Abstract 3632: Aortic Stiffness and Carotid Intima Media Thickness are Associated with Penile Doppler Findings in Patients with Vasculogenic Erectile Dysfunction
Objective: Erectile dysfunction (ED) may be a sign of generalized vascular disease. Intima-media thickness (IMT) and aortic stiffness are markers and prognosticators of cardiovascular risk. The association between ED and measures of IMT and aortic stiffness has not been investigated.
Methods: A total of 95 men with ED (detected with a validated questionnaire) were studied: 36 men (62±9 yrs) with coronary artery disease (CAD) and 59 men (59±11 yrs) without CAD. Mean IMT of the common carotid arteries, carotid-femoral pulse wave velocity (PWV) as an index of aortic stiffness and pharmacologically stimulated peak systolic velocity (PSV) of cavernous arteries were used to assess vascular damage.

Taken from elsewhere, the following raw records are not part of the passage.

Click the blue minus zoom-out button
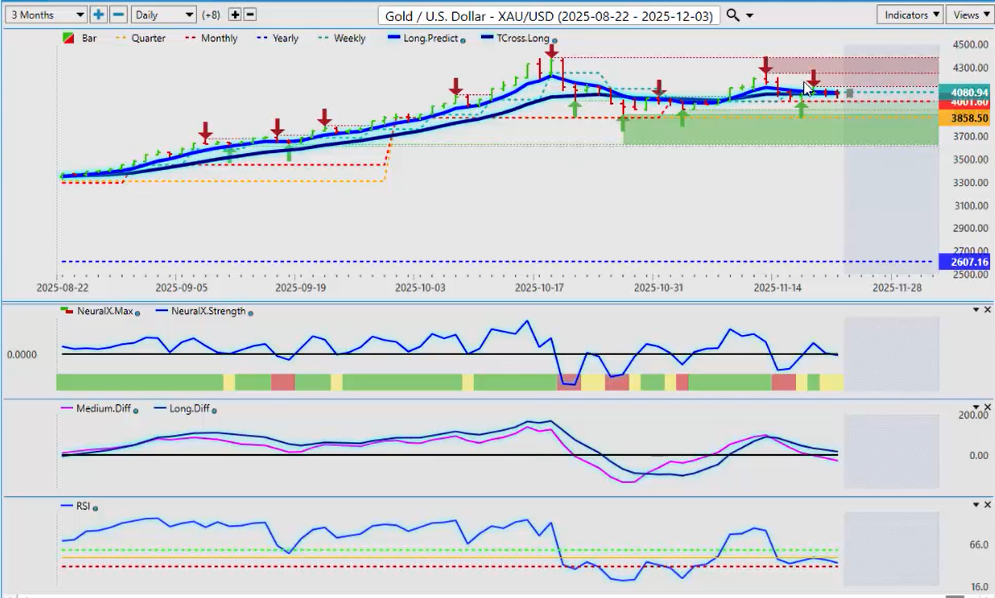This screenshot has width=995, height=598. [x=118, y=15]
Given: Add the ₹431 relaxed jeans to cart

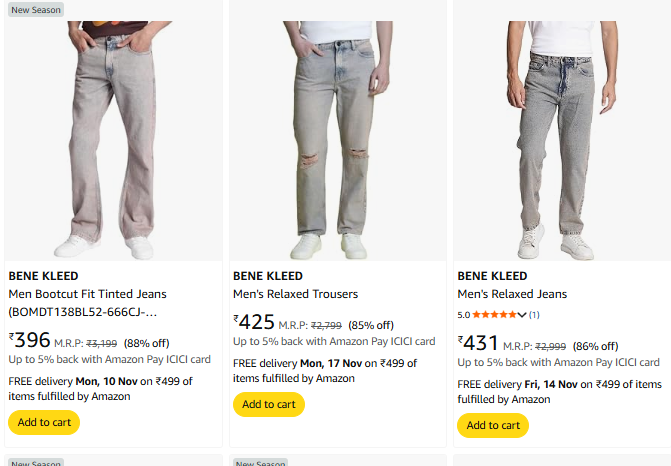Looking at the screenshot, I should pos(493,425).
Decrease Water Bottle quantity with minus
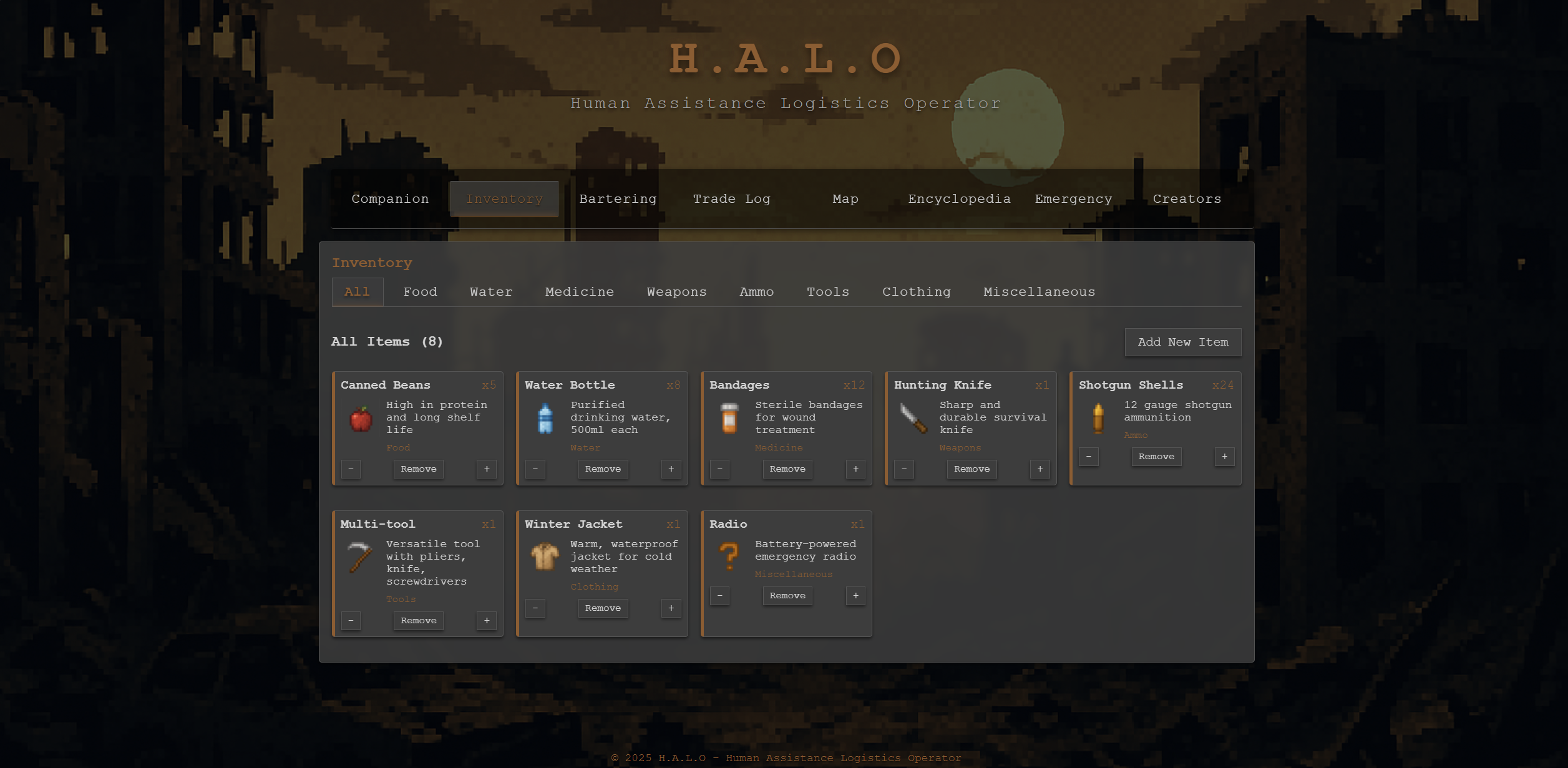The width and height of the screenshot is (1568, 768). coord(535,469)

Results: Patients with CAD had decreased PSV (27.2 vs 33.8 cm/s, p=0.01), increased IMT (0.98 vs 0.82, p<0.001) and increased PWV (8.9 vs 8.2 m/s, p<0.01) compared with men without CAD. PSV was inversely correlated with age (r= −0.24, p<0.05), pulse pressure (r= −0.25, p<0.05), Framingham score (r= −0.28, p<0.05), IMT, PWV and high sensitivity C-reactive protein (hsCRP) (figure⇓). After adjusting for potential confounding factors such as age, mean pressure, BMI, total cholesterol, HDL, hsCRP and intensity of smoking in multivariate linear regression models, penile PSV was independently associated with both IMT (r= −0.39, p=0.002) and PWV (r= −0.31, p=0.01) (adjusted R2 of models 0.29 and 0.28 respectively).
Conclusion: Carotid IMT and aortic stiffness are associated with impaired erectile function as estimated by penile PSV. This finding provides further insights into the pathophysiology of ED and may have implications for the cardiovascular risk in these patients.